Critics suggested that the range of new bodies, the importance of the Chief
of Staff and in particular the large number of people, created a virtual
'royal court' around the President, members of which were not answerable to
anyone but the President and on occasions allegedly acted independent of him also.
Critics of the Imperial Presidency theory counteract by arguing that
* the Executive Office of the President makes up only a very small part
of the federal bureaucracy and the President has very little influence
as to the appointment of most members of the federal bureaucracy;
* the number of people within the EOP is small and there is no
institutional continuity at all;
* the organization and functioning of most of the Federal government is
determined by federal law and the President has little power to
reorganize most of the federal government.

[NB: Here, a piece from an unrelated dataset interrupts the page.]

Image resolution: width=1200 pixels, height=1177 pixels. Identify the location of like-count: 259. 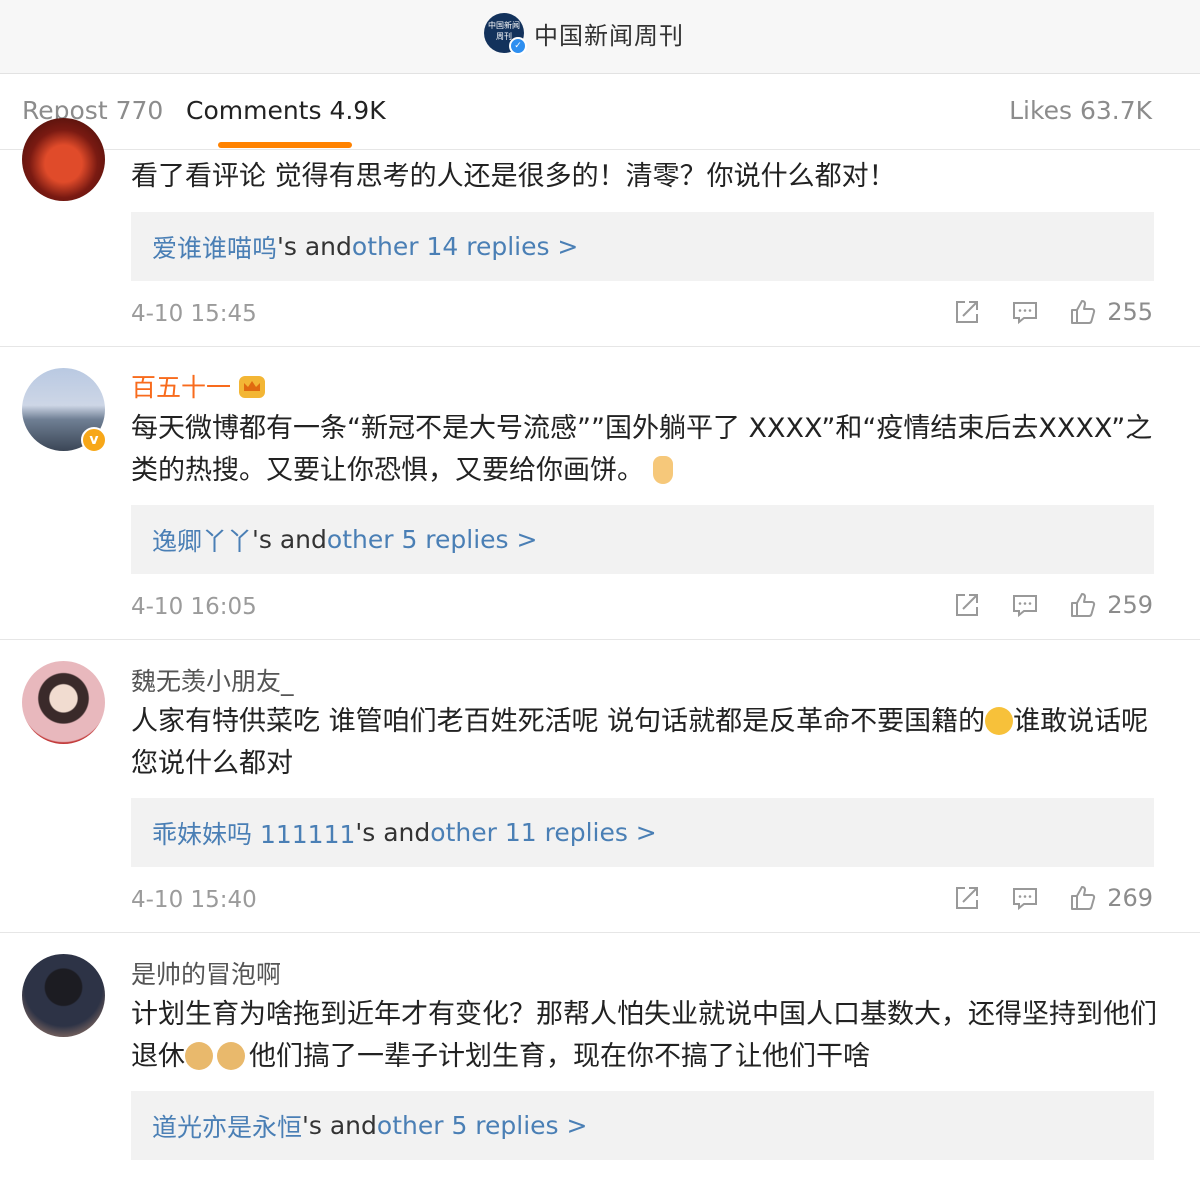
(1130, 605).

The presidencies of Richard Nixon and Ronald Reagan were particularly
described as surrounded by 'courts', where junior staffers acted on
occasions in contravention of executive orders or Acts of Congress. The
activities of some Nixon staffers during the Watergate affair are often held
up as an example. Under Reagan (1981-1989) the role of Colonel Oliver North
in the facilitation of funding to the Contras in Nicaragua, in explicit
contravention of a United States Congressional ban, has been highlighted as
an example of a "junior courtier's" ability to act, based on his position as
a member of a large White House staff. Howard Baker, who served as Reagan's
last Chief of Staff, was critical of the growth, complexity and apparent
unanswerability of the presidential 'court'.